Bu tür sanat eserleri kişiyi Rabbine taşır tıpkı Burak gibi, Burak Peygamberimiz(sav) aldı bir yere kadar götürdü. Sanat eserleri bazen temsil vazifesi de görür, Allah’ın esmasına şahitlik eder.

Batı felsefecisi Immanuel Kant sanat eserlerine bir estetik olarak bakılmasını üzerindeki çalışmaya dikkat çekmemizi ister. Tam da burada sanat sanat için mi? Sanat toplum için mi? Tartışması ortaya çıkar.

İslam sanatlarını yorum yapılarak yani hermenötik yol ile açığa çıkarmak, anlamaya çalışmak daha doğru bir yaklaşımdır. Hermenötik yaklaşmazsak o varlığa erişemeyiz. İslam sanatları batı sanatları gibi fiziotik değildir, bizi metafizik sahasına taşır.

Sanat eseri aslında tıpkı bir gül gibi bir fenomendir, ama şiirlere, resimlere çok daha başka bir kimlikle girmiştir, tıpkı bir birine aşık iki genç gibi, sıradan bir bakışın çok ötesinde bir bakıştır, düştür o.
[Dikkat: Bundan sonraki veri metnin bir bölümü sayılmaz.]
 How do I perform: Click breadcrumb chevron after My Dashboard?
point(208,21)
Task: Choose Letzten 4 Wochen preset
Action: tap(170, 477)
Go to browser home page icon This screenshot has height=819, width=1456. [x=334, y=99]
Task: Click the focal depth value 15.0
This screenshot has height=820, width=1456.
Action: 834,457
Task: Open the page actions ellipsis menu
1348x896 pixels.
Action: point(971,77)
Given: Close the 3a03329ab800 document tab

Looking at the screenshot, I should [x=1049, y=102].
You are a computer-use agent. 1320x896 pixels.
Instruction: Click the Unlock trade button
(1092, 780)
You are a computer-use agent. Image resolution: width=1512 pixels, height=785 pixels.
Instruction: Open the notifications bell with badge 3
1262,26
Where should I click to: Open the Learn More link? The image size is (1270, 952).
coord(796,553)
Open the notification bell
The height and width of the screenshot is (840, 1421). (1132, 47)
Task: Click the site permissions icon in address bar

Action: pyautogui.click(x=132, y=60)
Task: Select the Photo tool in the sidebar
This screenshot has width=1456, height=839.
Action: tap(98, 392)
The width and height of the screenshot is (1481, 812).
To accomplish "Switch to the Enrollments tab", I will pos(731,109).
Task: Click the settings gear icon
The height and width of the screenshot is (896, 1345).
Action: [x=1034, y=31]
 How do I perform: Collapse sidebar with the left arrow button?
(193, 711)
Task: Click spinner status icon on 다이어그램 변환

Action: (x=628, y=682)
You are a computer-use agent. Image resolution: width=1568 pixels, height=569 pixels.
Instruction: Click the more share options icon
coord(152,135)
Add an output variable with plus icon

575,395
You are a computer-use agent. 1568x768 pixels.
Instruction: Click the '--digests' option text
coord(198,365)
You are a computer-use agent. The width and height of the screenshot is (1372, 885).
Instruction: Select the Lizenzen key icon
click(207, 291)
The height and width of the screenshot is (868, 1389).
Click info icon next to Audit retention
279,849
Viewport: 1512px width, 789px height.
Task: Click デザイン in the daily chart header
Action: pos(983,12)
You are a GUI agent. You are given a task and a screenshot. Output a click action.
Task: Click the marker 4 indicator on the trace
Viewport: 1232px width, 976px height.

Mecnun’un gözündeki Leyla’yı tahayyül ediniz. İslam sanatlarına bakarken Mecnun’un Leyla’ya baktığı gibi bakarsanız farkı fark edeceksiniz.

Mesela sultan resmedilirken sultan değil, sultanın sultanlığı resmedilir. Doktor hastaya hastalık yönüyle bakar, oysa hastanın yakınları hastaya yaşadıklarını anlamaya çalışarak bakar hatta onun bu durumuna ortak olmaya çalışır, bir de hastanın kendisinin hastalığa bakışı var, attan düşen adamın söylediği gibi “Bana doktor değil attan düşmüş adam getirin” der, çünkü onu ancak o anlar, yani hasta burada açıkça “doktor beni anlamaz” demektedir. İslam sanata doktorun hastaya baktığı gibi bakmaz, hastanın kendisi gibi bakar. Bu bakış elle tutulur gözle görülür bir şey değildir. Bu eserlerler esere bakan kişiyi etkiler, ona başka bir şeyler hatırlatır, bu diğer bakış şekli yanlıştır demek değildir, geometrik olarak veya daha başka da bakılabilir, İslami bakış burada ayrılır.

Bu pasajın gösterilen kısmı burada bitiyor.